(Data for the task Opens)

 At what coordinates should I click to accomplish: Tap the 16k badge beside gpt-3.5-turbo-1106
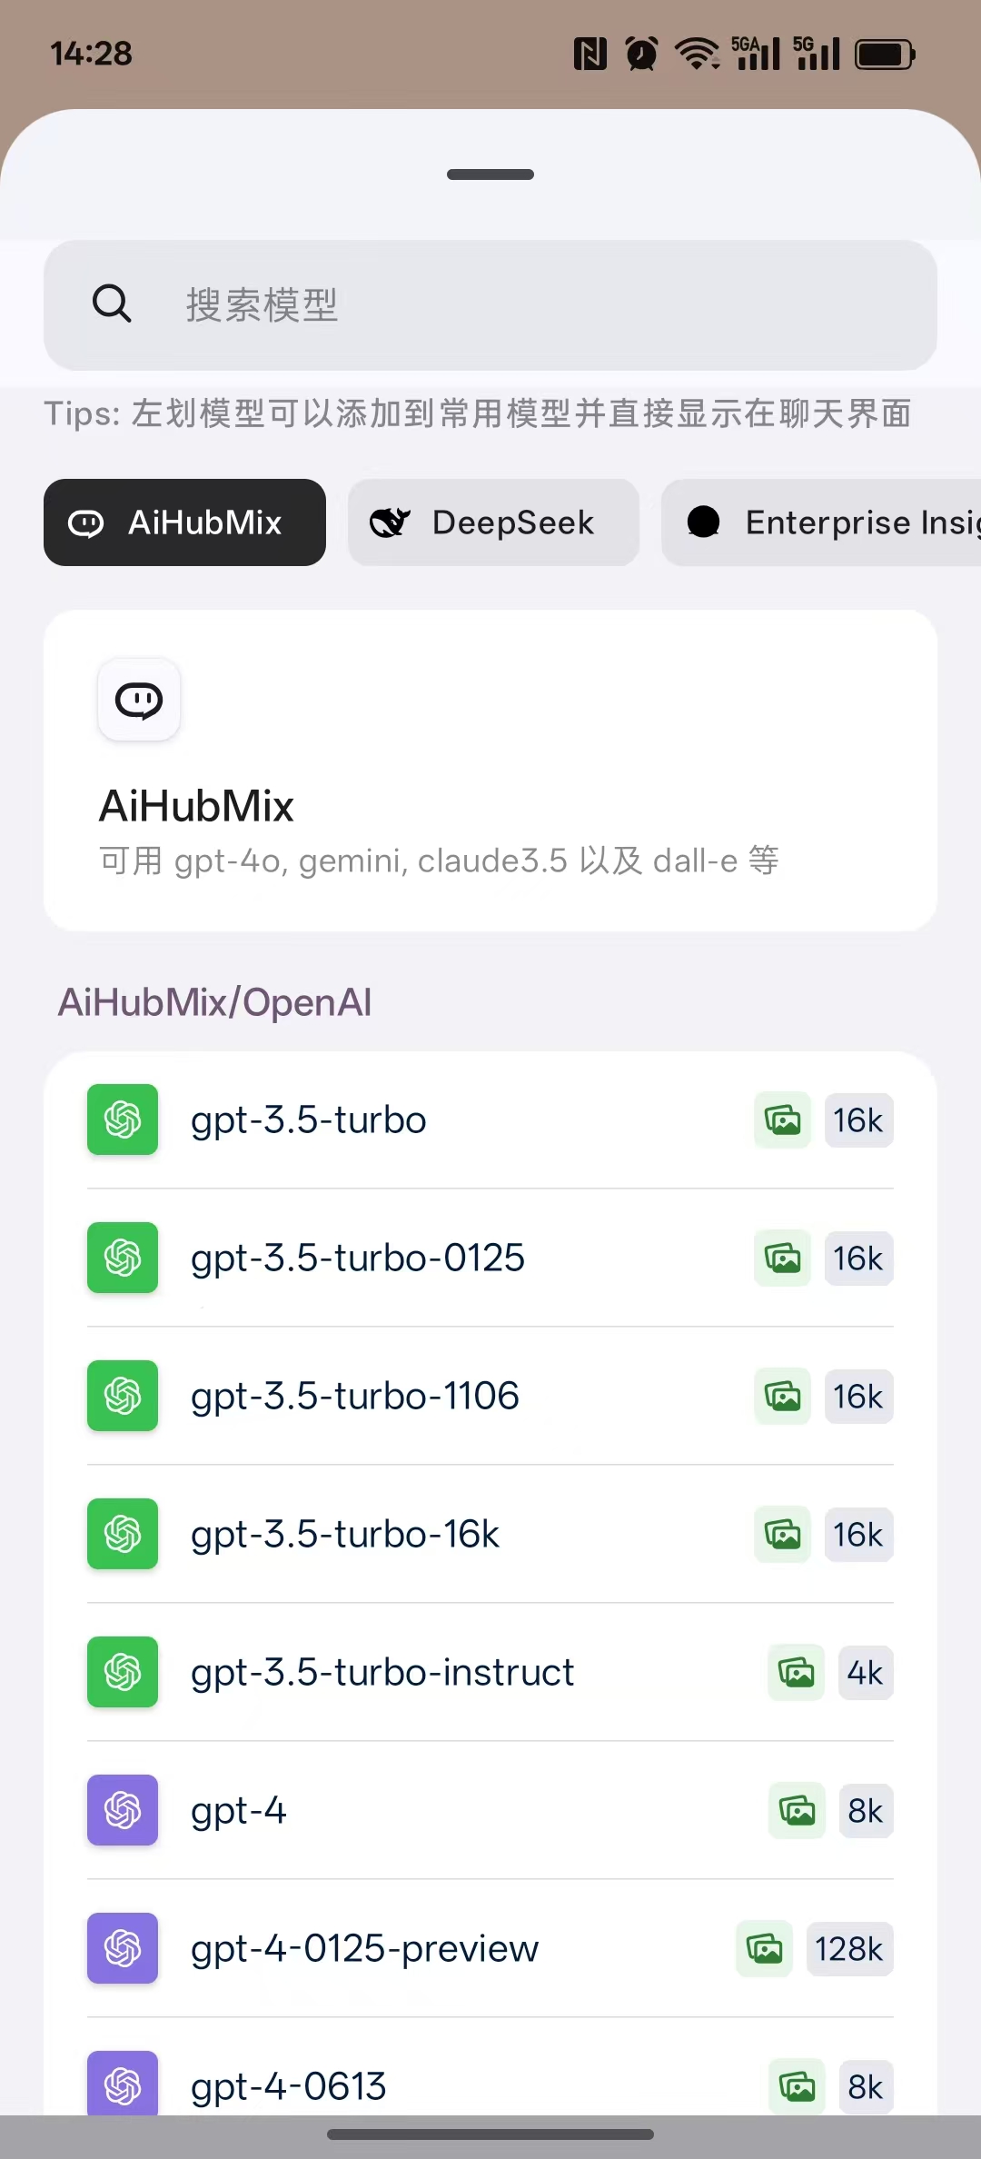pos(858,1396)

(Data for the task Closes)
(Data for the task Opens)

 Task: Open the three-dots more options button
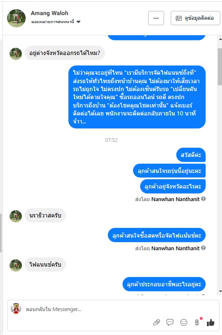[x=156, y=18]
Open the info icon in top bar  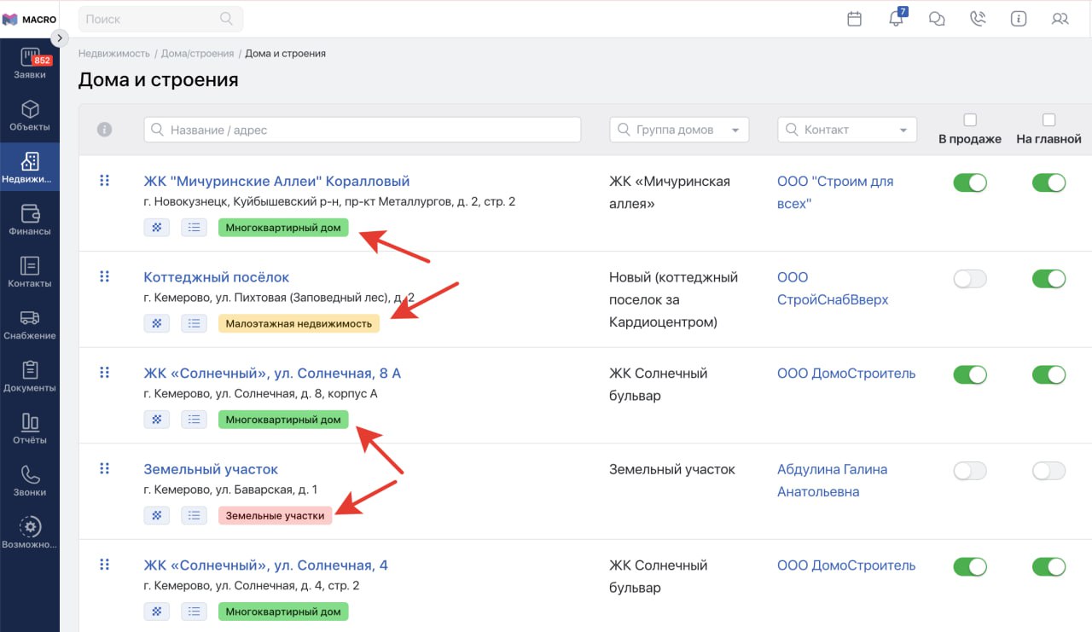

(Data for the task Closes)
(Data for the task Opens)

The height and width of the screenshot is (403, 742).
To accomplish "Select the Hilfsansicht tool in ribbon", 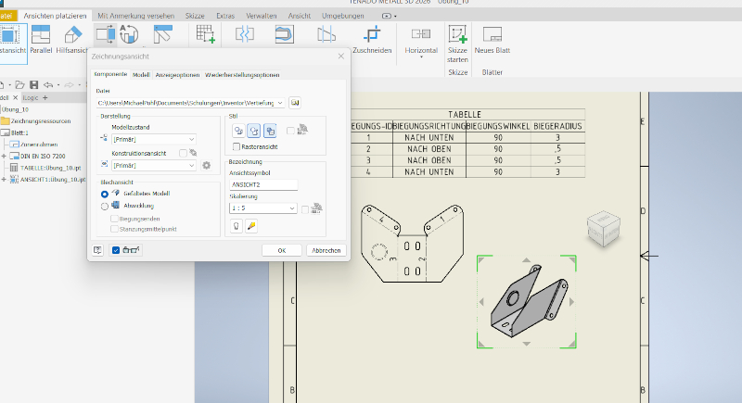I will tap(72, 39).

(Data for the task Closes)

# Try it
Output exactly, and only, the lines of the entries above from the one with "Task: Open the" up to and including the one with "Open the info icon in top bar"; pictures are to be left out.

# Response for this exercise
 Task: Open the three-dots more options button
[x=156, y=18]
Open the info icon in top bar  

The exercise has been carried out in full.